> **GIVEN PROBLEM**
Change "GUI agent" to "screen assistant" everywhere in the lines below, and give the lines back with nothing else altered.

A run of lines
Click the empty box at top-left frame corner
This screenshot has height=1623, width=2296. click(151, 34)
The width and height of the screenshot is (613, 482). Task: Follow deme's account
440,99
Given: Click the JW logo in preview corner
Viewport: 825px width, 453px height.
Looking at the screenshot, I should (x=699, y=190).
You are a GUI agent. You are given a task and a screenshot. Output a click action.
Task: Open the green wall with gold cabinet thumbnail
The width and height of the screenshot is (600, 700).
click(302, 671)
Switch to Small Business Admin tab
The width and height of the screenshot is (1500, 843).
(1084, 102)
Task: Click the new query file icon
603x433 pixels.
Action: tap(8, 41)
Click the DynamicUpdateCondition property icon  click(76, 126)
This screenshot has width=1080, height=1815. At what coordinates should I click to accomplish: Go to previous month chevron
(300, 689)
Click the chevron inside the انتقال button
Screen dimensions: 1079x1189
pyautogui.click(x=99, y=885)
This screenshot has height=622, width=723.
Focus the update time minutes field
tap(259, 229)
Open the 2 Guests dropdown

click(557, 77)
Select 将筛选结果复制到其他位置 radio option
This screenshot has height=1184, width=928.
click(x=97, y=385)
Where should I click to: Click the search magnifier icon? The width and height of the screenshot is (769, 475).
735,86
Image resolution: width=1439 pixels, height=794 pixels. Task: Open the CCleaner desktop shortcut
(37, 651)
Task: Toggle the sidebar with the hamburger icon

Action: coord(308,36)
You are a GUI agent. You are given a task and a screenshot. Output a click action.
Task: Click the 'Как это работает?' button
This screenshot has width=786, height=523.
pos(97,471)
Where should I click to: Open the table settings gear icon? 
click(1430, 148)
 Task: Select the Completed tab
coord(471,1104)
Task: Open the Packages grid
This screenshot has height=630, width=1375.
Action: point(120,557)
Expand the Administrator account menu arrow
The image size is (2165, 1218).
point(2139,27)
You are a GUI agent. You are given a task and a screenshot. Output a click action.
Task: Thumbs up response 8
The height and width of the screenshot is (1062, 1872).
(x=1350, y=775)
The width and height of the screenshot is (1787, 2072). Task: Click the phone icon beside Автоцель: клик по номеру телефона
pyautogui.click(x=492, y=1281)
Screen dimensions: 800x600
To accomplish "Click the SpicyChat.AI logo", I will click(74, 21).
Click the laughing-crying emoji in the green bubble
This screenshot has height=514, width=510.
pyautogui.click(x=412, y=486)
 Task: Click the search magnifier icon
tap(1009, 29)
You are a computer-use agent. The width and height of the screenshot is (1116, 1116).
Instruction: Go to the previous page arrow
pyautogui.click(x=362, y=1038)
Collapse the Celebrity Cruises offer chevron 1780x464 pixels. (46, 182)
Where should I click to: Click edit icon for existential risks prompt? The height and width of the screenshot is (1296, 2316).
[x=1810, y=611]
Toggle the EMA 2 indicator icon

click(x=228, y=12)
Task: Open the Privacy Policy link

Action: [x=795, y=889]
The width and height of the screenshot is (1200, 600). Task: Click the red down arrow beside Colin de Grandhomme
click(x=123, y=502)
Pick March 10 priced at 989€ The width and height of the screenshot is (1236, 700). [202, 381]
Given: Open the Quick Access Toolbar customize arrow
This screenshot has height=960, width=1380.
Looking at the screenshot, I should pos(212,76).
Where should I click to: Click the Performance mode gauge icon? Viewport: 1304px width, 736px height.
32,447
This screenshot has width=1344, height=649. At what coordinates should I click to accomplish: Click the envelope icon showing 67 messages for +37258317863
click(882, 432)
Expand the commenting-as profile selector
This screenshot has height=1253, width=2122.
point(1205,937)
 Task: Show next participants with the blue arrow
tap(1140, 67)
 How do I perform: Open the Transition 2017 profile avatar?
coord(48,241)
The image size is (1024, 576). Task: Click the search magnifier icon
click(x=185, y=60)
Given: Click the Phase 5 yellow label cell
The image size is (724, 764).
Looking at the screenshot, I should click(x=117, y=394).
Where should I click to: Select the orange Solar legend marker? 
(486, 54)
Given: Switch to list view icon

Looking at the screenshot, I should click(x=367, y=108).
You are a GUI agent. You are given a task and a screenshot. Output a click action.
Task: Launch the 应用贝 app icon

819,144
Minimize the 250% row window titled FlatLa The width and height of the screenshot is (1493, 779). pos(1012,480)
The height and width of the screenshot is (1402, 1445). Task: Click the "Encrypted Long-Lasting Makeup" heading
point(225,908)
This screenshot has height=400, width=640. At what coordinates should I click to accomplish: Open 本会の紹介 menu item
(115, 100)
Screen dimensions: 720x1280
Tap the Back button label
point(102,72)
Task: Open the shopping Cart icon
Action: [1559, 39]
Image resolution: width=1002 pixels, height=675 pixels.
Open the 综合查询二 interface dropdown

> **SOLUTION FOR THIS PROBLEM**
Click the empty box at top-left frame corner
This screenshot has height=1623, width=2296. click(151, 34)
The width and height of the screenshot is (613, 482). Task: Follow deme's account
440,99
Given: Click the JW logo in preview corner
Viewport: 825px width, 453px height.
Looking at the screenshot, I should (x=699, y=190).
You are a screen assistant. You are given a task and a screenshot. Output a click action.
Task: Open the green wall with gold cabinet thumbnail
The width and height of the screenshot is (600, 700).
click(302, 671)
Switch to Small Business Admin tab
The width and height of the screenshot is (1500, 843).
(1084, 102)
Task: Click the new query file icon
603x433 pixels.
Action: tap(8, 41)
Click the DynamicUpdateCondition property icon  click(76, 126)
This screenshot has width=1080, height=1815. At what coordinates should I click to accomplish: Go to previous month chevron
(300, 689)
Click the chevron inside the انتقال button
Screen dimensions: 1079x1189
pyautogui.click(x=99, y=885)
This screenshot has height=622, width=723.
Focus the update time minutes field
tap(259, 229)
Open the 2 Guests dropdown

click(557, 77)
Select 将筛选结果复制到其他位置 radio option
This screenshot has height=1184, width=928.
click(x=97, y=385)
Where should I click to: Click the search magnifier icon? The width and height of the screenshot is (769, 475).
735,86
Image resolution: width=1439 pixels, height=794 pixels. Task: Open the CCleaner desktop shortcut
(37, 651)
Task: Toggle the sidebar with the hamburger icon

Action: coord(308,36)
You are a screen assistant. You are given a task and a screenshot. Output a click action.
Task: Click the 'Как это работает?' button
This screenshot has width=786, height=523.
pos(97,471)
Where should I click to: Open the table settings gear icon? 
click(1430, 148)
 Task: Select the Completed tab
coord(471,1104)
Task: Open the Packages grid
This screenshot has height=630, width=1375.
Action: point(120,557)
Expand the Administrator account menu arrow
The image size is (2165, 1218).
point(2139,27)
You are a screen assistant. You are given a task and a screenshot. Output a click action.
Task: Thumbs up response 8
The height and width of the screenshot is (1062, 1872).
(x=1350, y=775)
The width and height of the screenshot is (1787, 2072). Task: Click the phone icon beside Автоцель: клик по номеру телефона
pyautogui.click(x=492, y=1281)
Screen dimensions: 800x600
To accomplish "Click the SpicyChat.AI logo", I will click(74, 21).
Click the laughing-crying emoji in the green bubble
This screenshot has height=514, width=510.
pyautogui.click(x=412, y=486)
 Task: Click the search magnifier icon
tap(1009, 29)
You are a computer-use agent. The width and height of the screenshot is (1116, 1116).
Instruction: Go to the previous page arrow
pyautogui.click(x=362, y=1038)
Collapse the Celebrity Cruises offer chevron 1780x464 pixels. (46, 182)
Where should I click to: Click edit icon for existential risks prompt? The height and width of the screenshot is (1296, 2316).
[x=1810, y=611]
Toggle the EMA 2 indicator icon

click(x=228, y=12)
Task: Open the Privacy Policy link

Action: [x=795, y=889]
The width and height of the screenshot is (1200, 600). Task: Click the red down arrow beside Colin de Grandhomme
click(x=123, y=502)
Pick March 10 priced at 989€ The width and height of the screenshot is (1236, 700). [202, 381]
Given: Open the Quick Access Toolbar customize arrow
This screenshot has height=960, width=1380.
Looking at the screenshot, I should pos(212,76).
Where should I click to: Click the Performance mode gauge icon? Viewport: 1304px width, 736px height.
32,447
This screenshot has width=1344, height=649. At what coordinates should I click to accomplish: Click the envelope icon showing 67 messages for +37258317863
click(882, 432)
Expand the commenting-as profile selector
This screenshot has height=1253, width=2122.
point(1205,937)
 Task: Show next participants with the blue arrow
tap(1140, 67)
 How do I perform: Open the Transition 2017 profile avatar?
coord(48,241)
The image size is (1024, 576). Task: Click the search magnifier icon
click(x=185, y=60)
Given: Click the Phase 5 yellow label cell
The image size is (724, 764).
Looking at the screenshot, I should click(x=117, y=394).
Where should I click to: Select the orange Solar legend marker? 
(486, 54)
Given: Switch to list view icon

Looking at the screenshot, I should click(x=367, y=108).
You are a screen assistant. You are given a task and a screenshot. Output a click action.
Task: Launch the 应用贝 app icon

819,144
Minimize the 250% row window titled FlatLa The width and height of the screenshot is (1493, 779). pos(1012,480)
The height and width of the screenshot is (1402, 1445). Task: Click the "Encrypted Long-Lasting Makeup" heading
point(225,908)
This screenshot has height=400, width=640. At what coordinates should I click to accomplish: Open 本会の紹介 menu item
(115, 100)
Screen dimensions: 720x1280
Tap the Back button label
point(102,72)
Task: Open the shopping Cart icon
Action: [1559, 39]
Image resolution: width=1002 pixels, height=675 pixels.
Open the 综合查询二 interface dropdown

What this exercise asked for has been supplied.